There is only one point to improve the manuscript. In Figure 1, the characters in the figure are hard to read. Please make the figures more high resolution.

Author Response

Thank you very much for this nice comment - we have uploaded a new figure to be inserted into the manuscript. 

Reviewer 3 Report

1-     Add the keywords, I cannot see any keywords.

2-     The manuscript lacks the literature citation of some highly interesting most recent relevant works, and thus the reference citations are not up to date. For example Recent progress in polymeric non-invasive insulin delivery. International Journal of Biological Macromolecules. 2022 Jan 29.

3-     The manuscript contains numerous grammatical and formatting errors. Please improve the grammar and the language throughout the manuscript.

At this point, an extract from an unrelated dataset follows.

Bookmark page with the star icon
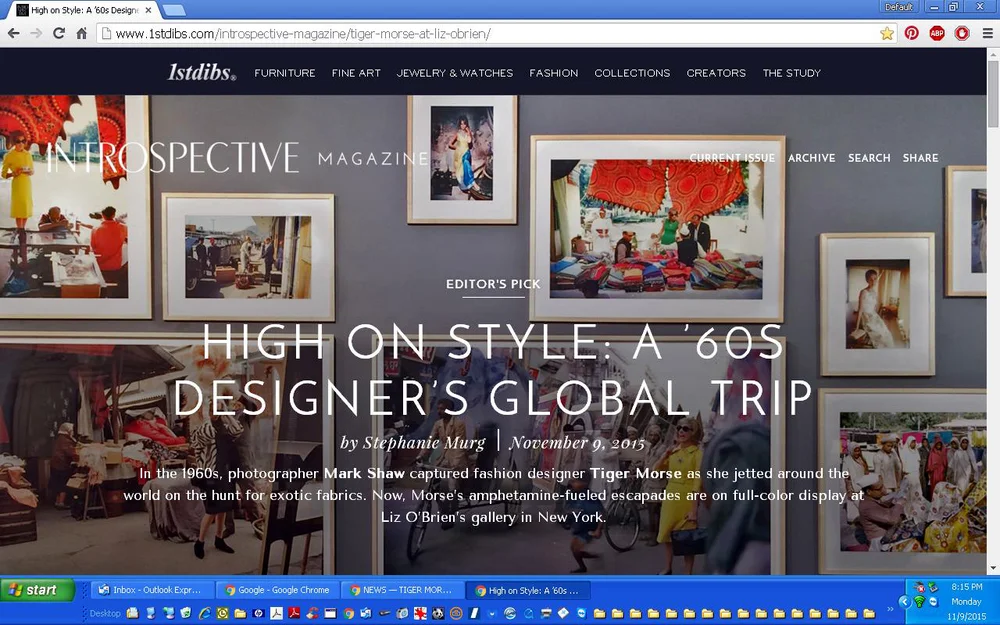pyautogui.click(x=886, y=33)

4-     I do not see significant data compared to the result section. Compare all the results with the results of published studies.

 

5-     The authors should prepare Figure 1 with better resolution.

Author Response

Reviewer 2:

 

1_    Add the keywords, I cannot see any keywords.

Of course – keywords have been added.

 

2-     The manuscript lacks the literature citation of some highly interesting most recent relevant works, and thus the reference citations are not up to date. For example Recent progress in polymeric non-invasive insulin delivery. International Journal of Biological Macromolecules. 2022 Jan 29.

 

Of course – we have revised and included more recent references.

 

3-     The manuscript contains numerous grammatical and formatting errors. Please improve the grammar and the language throughout the manuscript.

 

We agree – the manuscript has been converted into the template of the paper without our proofreading. We have adjusted the manuscript to improve readability and grammar.

   

4-     I do not see significant data compared to the result section. Compare all the results with the results of published studies.

We have discussed our results as part of the Discussion section – the Results section only includes our own results. We hope that you agree that this is the best way to present data. 

 

5-     The authors should prepare Figure 1 with better resolution.

Yes of course – we have contacted the Biomedicines office and have asked them to insert a figure 1 with improved readability.